On July 2, 2026, Oxmiq Labs announced a $35 million Series A round to scale OxCore, its licensable GPU and AI architecture designed to run CUDA‑based workloads on non‑Nvidia hardware. The round was co‑led by Fundomo and Samsung Catalyst Fund with participation from MediaTek, Pegatron Venture Capital and others.
This article aggregates reporting from 3 news sources. The TL;DR is AI-generated from original reporting. Race to AGI's analysis provides editorial context on implications for AGI development.

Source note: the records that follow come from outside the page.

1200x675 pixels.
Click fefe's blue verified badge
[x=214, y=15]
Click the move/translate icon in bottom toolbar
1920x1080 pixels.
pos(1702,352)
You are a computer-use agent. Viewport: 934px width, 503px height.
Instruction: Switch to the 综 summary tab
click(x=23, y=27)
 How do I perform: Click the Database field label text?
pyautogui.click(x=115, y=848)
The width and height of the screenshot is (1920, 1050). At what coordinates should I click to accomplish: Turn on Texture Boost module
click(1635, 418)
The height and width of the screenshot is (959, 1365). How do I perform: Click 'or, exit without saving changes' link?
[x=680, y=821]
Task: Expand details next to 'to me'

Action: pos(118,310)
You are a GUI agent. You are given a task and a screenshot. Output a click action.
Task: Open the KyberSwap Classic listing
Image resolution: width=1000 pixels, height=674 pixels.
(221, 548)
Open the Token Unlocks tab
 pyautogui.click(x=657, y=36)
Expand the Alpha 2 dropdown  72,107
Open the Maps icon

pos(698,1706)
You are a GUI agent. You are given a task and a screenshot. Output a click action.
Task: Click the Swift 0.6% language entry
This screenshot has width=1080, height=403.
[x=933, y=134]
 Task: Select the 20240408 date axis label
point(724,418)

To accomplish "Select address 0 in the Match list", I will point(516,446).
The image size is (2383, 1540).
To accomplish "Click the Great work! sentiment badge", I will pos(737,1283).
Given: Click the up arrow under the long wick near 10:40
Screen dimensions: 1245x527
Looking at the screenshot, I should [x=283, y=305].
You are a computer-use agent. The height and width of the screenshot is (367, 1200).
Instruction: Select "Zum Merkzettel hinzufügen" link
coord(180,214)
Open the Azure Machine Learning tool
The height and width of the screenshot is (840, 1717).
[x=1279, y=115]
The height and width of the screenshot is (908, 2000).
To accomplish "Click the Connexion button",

Oxmiq is going straight at one of the biggest choke points in the AI stack: Nvidia’s effective monopoly on CUDA‑compatible compute. By offering OxCore as licensable GPU IP that can run CUDA workloads on non‑Nvidia hardware, the company is trying to decouple AI software ecosystems from a single vendor’s chips. The $35 million Series A, with backers like Samsung Catalyst Fund, MediaTek and Intel Capital, is a strong vote of confidence that chip and system makers are hungry for an ARM‑style model in AI accelerators.
If Oxmiq succeeds, it could meaningfully broaden who can field custom AI silicon. Instead of every hyperscaler and startup spending hundreds of millions on from‑scratch chip programs, they could license a proven GPU core and focus on differentiation higher up the stack. That’s good for resilience and pricing power across the industry; it also potentially accelerates the total amount of compute available for frontier training runs.
From an AGI‑race lens, more CUDA‑compatible architectures mean more actors can train large models at scale. That amplifies innovation but also raises proliferation and safety questions. The more drop‑in alternatives to Nvidia exist, the easier it becomes for both allied and adversarial players to spin up serious AI infrastructure without being as visible in Nvidia’s order books.